Carlos Gutiérrez (John McInerny) is an Elvis impersonator and while he does not completely look the part, the man sure can sing like the King (and goes so far as to ask everyone in his life to call him as such.) Carlos spends the majority of his time watching and listening to Elvis concerts, planning his upcoming shows and eating Elvis’ favorite food (banana and peanut butter sandwiches), giving way to the idea that singing like Elvis isn’t just something Carlos is good at, he may be obsessed with the man himself.

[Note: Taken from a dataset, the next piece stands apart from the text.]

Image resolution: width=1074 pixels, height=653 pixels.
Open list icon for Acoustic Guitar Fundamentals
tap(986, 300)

This idea is further driven home when Carlos’ ex, Alejandra (Griselda Siciliani) expresses her concerns over his affect on their daughter (named Lisa Marie, naturally) and Alejandra announces she is going to try for sole custody. While Carlos seems sad over this revelation, he also doesn’t do much to stop it, seeming to have his mind on other things.
Carlos continues to allude to something big he has coming up, quitting his factory job and having his band rehearsing non-stop for an upcoming gig that will feature him playing the piano and singing solo. But an unexpected phone call changes everything and suddenly Carlos is forced to focus on being a dad rather the King of Rock and Roll.

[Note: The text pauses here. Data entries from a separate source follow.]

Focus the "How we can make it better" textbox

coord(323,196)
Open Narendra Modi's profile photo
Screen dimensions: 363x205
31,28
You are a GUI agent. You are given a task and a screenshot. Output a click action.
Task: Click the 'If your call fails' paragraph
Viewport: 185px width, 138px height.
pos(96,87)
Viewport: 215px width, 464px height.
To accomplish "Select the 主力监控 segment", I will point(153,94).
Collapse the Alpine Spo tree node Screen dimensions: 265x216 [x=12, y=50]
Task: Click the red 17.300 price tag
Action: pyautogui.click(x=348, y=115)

A car accident leaves Alejandra (who Carlos calls Priscilla) seriously injured and unconscious while Lisa got away with a only bump on the head, but now no mother to go home to. It is clear that Carlos cares about them both, rushing to the hospital to find out what happened and get Lisa (Margarita Lopez) to bring home with him. The accident turns out to be a bit of a blessing in disguise as it gives Carlos and Lisa the opportunity to really get to know one another and establish a real relationship.
When Carlos gets the news that Alejandra is going to be okay the family reunites and a slight tattoo reveal on Alejandra’s arm (reading “Love Me Tender”) hints at what their relationship was like when it first began. Although Carlos is clearly sad Lisa will no longer be living with him, he shifts his focus back to his tour, packing up and (literally) burning any bad bridges he plans on leaving behind. But rather than joining his band on the road (or even taking any of his Elvis costumes with him), Carlos travels alone to Graceland to celebrate his forty-second birthday.
While on the bus to Elvis’ mansion, the tour guide reveals that Elvis died on the property at forty-two years old and you begin to realize that the duffle bag toting Carlos may have bigger plans for his birthday trip than just getting a few pictures for his scrapbook.
The Upside: The Last Elvis is sharply filmed by director Armando Bo and in hindsight; even the smallest moments were actually hints at where the narrative was headed – a poignant ending that leaves you wondering what it really means to idolize an artist. McInerny turns in an amazing performance and when he is singing on stage, he truly does sound and feel like the King himself.
The Downside: The scene of Carlos and a call girl (at least I assume she was) seemed random and did not help to move the narrative along.
On the Side: The bevy of celebrity impersonators on Carlos’ entertainment circuit were hilarious “cameos” that popped up every so often, ranging from KISS to John Lennon to Iggy Pop.